Blood. 2002 Oct 1;100(7):2668-71. doi: 10.1182/blood.100.7.2668.
CXC chemokines play a central role in regulation of neutrophil activation and chemotaxis. Because the chemotactic responses of neutrophils are impaired after phagocytosis, we explored the effect of phagocytic stimuli on the expression of interleukin-8 (IL-8) receptors, CXCR1 and CXCR2, in human neutrophils. After phagocytosis of opsonized yeast, the expression of CXCR1 and CXCR2 was substantially down-regulated and was accompanied by reduced Ca(++) responses to corresponding ligands, IL-8 and neutrophil-activating peptide-2 (NAP-2). The levels of CXCR1 and CXCR2 mRNA were constant during phagocytic stimulation of neutrophils. Confocal microscopy revealed that CXCR reduction was not via internalization. Metalloproteinase inhibitor, 1,10-phenantroline, prevented the reduction of CXCRs induced by phagocytosis, indicating that proteolytic degradation may be responsible for down-regulation. These observations suggest that down-regulation of CXCR expression may substantially reduce the responsiveness of phagocytosing neutrophils to CXC chemokines.

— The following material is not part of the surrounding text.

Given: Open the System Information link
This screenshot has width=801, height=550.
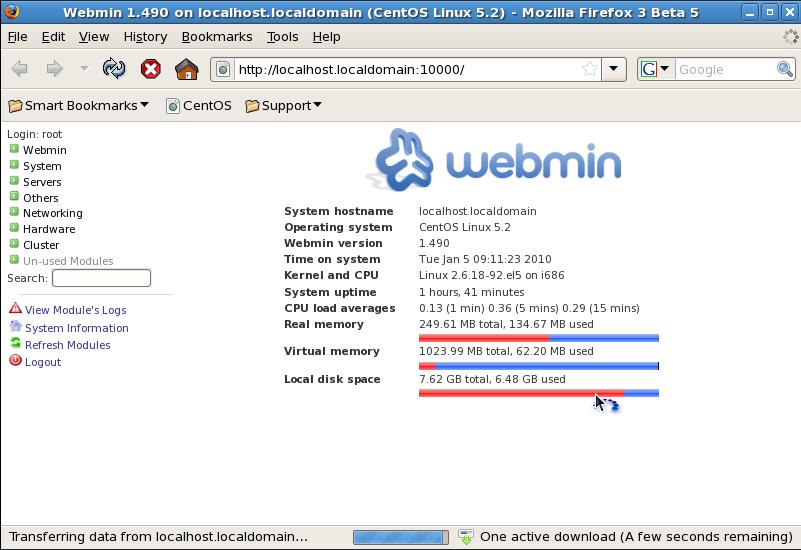Looking at the screenshot, I should click(x=76, y=328).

CXC趋化因子在中性粒细胞激活和趋化作用的调节中起核心作用。由于中性粒细胞吞噬后趋化反应受损,我们探讨了吞噬刺激对人中性粒细胞中白细胞介素8(IL-8)受体CXCR1和CXCR2表达的影响。吞噬调理酵母后,CXCR1和CXCR2的表达显著下调,并伴有对相应配体IL-8和中性粒细胞激活肽2(NAP-2)的Ca(++)反应降低。中性粒细胞吞噬刺激过程中CXCR1和CXCR2 mRNA水平保持恒定。共聚焦显微镜显示CXCR减少并非通过内化作用。金属蛋白酶抑制剂1,10-菲咯啉可阻止吞噬诱导的CXCR减少,表明蛋白水解降解可能是下调的原因。这些观察结果表明,CXCR表达下调可能会显著降低吞噬中的中性粒细胞对CXC趋化因子的反应性。